Se detém o monopólio dos transportes públicos através de empresas sem licitação, esta “cultura empresarial” torna-se inimiga de qualquer evolução nesse setor, como, por exemplo, o metrô em cidades que ainda não o possuem. Usa e abusa de discursos contra a autoridade econômica do Estado, condena o “comunismo”, mas é a primeira a desenvolver redes de sonegação fiscal, a intervir autoritariamente na economia e a se pendurar no Estado para utilizá-lo como garantia dos seus negócios.

Esta “cultura empresarial” desenvolve uma “ética” própria, voltada a apoiar qualquer coisa (discurso, violência, partido, políticos, governo, conjuntura, ideologia...) que beneficie irrestritamente seus negócios. Da mesma forma, torna-se ferrenha opositora de qualquer coisa que os ameace. Só reconhece a necessidade da meritocracia para os pobres e condena o nepotismo apenas quando é contra si. Não poupa despesas para indicar amigos e parentes, seja em cargos chaves nas grandes empresas, seja nos postos do Estado. Usa suas reservas financeiras para comprar a justiça, os políticos necessários e as pessoas sem recursos financeiros e sem caráter – isto é um verdadeiro investimento, pois garante que estas reservas aumentem. É esta “ética” que ensina para as nossas crianças e dissemina como o “correto” para toda a sociedade, mesmo que não possua coragem e honestidade para assumir. “Ser alguém na vida” para o nosso empresariado é seguir este “caminho honroso”. Os filhos receberão seu quinhão através da herança e continuarão com esta prática edificante.

         Poderíamos acrescentar que tudo isso, a bem da realidade, são características do capitalismo na sua fase imperialista, não sendo uma especificidade brasileira. Contudo, a elite de outros países não age tão tacanhamente, não sabota a sua própria economia e o seu mercado interno, como fazem, por exemplo, a grande mídia e setores empresariais ligados à operação Lava-Jato. Quando se trata de tirar um governo inconveniente ao seu lucro imediatista não há parâmetros, ética ou “deus” que os detenha. Aqui, a “cultura empresarial” adquire certos contornos perversos e estúpidos, que, bem ou mal, terminam por espalhar-se para a população.
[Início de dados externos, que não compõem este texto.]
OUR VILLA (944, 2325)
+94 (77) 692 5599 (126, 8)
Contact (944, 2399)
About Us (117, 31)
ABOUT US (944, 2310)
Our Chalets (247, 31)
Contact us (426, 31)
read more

No entanto, dizer que a burguesia não tem projeto de país é uma impropriedade. Tal “cultura empresarial” é a própria expressão deste projeto de país da “nossa” elite do atraso, já muito bem descrito e defendido por FHC: manter o Brasil como periferia do sistema, totalmente dependente do capital e da tecnologia estrangeira.

         Desta verdadeira entrega do país de bandeja aos lobos do mercado mundial depende os seus lucros mirrados (se comparados ao deles, evidentemente, porém gigantescos se comparados ao povo brasileiro), que podem mixar ainda mais a qualquer mudança de conjuntura, mas que são defendidos com unhas e dentes – inclusive se recorrendo à fraude e ao assassinato com as mais apavorantes justificativas “éticas”.